I don't buy it though, or perhaps just not the car analogy.

Quote:
To put it in a context that I can relate to being someone involved in motorsport of the 4 wheeled variety...

You can have two cars with identical performance numbers across the board, top speed, braking, acceleration, lateral Gs, etc... Yet one will have to be bullied into doing it and the other will behave as if connected directly to your brain.
If two cars have identical accelerations then they'll hit the same speed at the same time. Period. If the driver of one feels like he has to "bully" the car into doing it then that's his problem. Just a problem with his perception - because we already know the car is doing it just as well as the other car. If it didn't, then the accelerations would not be identical.

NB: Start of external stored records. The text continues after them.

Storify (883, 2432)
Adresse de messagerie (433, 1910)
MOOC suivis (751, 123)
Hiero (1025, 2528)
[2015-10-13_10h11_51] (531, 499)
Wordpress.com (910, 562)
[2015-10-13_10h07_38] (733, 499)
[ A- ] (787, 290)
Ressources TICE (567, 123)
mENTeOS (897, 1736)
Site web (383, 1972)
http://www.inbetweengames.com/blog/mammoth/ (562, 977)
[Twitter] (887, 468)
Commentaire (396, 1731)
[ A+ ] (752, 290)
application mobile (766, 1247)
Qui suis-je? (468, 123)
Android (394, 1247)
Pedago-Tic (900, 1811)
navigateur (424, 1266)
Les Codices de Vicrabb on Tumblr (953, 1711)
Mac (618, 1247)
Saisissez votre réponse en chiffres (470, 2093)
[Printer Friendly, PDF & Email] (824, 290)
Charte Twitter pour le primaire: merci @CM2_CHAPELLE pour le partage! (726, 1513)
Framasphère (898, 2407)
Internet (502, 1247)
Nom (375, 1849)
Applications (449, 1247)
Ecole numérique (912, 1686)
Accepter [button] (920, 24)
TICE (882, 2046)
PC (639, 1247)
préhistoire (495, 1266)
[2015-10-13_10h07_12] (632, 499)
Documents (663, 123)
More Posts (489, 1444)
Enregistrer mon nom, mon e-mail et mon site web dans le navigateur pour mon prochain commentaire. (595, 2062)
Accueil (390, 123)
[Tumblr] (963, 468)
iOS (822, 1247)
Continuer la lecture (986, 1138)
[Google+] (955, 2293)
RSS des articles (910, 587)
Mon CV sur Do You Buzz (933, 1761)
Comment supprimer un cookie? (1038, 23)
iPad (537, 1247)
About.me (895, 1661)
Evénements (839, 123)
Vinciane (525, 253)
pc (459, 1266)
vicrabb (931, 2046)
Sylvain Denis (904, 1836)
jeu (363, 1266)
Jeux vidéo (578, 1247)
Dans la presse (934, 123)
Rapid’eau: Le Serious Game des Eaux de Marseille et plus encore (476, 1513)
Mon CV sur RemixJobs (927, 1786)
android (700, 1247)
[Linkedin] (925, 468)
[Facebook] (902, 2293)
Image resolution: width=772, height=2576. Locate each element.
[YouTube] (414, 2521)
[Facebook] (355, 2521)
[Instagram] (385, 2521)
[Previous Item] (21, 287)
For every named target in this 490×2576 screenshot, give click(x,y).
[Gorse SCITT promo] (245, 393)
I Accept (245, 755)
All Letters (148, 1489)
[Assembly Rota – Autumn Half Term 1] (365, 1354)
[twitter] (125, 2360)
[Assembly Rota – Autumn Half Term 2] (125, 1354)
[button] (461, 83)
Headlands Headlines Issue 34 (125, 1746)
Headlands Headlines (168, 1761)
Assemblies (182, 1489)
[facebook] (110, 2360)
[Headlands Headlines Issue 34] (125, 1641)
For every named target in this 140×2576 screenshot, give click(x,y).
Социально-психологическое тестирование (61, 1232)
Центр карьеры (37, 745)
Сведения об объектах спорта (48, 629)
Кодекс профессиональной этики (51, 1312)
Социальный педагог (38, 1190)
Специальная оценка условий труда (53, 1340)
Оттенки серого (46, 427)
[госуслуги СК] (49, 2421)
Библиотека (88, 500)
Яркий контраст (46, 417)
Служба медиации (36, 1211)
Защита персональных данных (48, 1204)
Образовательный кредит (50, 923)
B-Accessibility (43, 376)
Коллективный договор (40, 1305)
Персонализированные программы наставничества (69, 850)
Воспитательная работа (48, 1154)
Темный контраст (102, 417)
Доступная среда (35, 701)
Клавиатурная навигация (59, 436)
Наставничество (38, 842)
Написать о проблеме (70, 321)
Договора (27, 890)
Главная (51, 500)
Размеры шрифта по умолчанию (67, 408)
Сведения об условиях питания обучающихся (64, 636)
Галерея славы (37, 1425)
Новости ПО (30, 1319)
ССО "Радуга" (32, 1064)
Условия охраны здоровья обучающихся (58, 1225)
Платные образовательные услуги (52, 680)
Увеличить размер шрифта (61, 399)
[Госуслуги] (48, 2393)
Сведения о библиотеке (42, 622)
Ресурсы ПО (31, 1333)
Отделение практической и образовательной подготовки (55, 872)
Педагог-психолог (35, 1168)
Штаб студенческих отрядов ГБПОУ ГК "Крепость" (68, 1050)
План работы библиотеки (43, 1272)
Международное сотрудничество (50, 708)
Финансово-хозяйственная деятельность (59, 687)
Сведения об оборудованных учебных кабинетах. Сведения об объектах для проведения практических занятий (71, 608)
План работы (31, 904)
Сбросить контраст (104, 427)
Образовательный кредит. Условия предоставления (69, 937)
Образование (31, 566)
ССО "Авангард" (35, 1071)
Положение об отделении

As far as this can relate to aircraft, well, I'm not sure what ElAurens is advocating exactly, but it does raise the issue of how to simulate what basically boils down to a pilot's opinion.

Being an engineer, my belief is that the nebulous qualities that we call "handling" or "feel" will show up when we consider things such as the aircraft's stability. For example the Spitfire was widely considered to be a forgiving aircraft but (test) pilots complained that the early versions "did not have enough elevator authority" and that it was difficult to control the aircraft, pitch-wise. When the issue was investigated it was found that the aircraft had a very narrow longitudinal stability margin.

I struggle to imagine a concept that can't be quantified, or related to some measurable quantity in some way.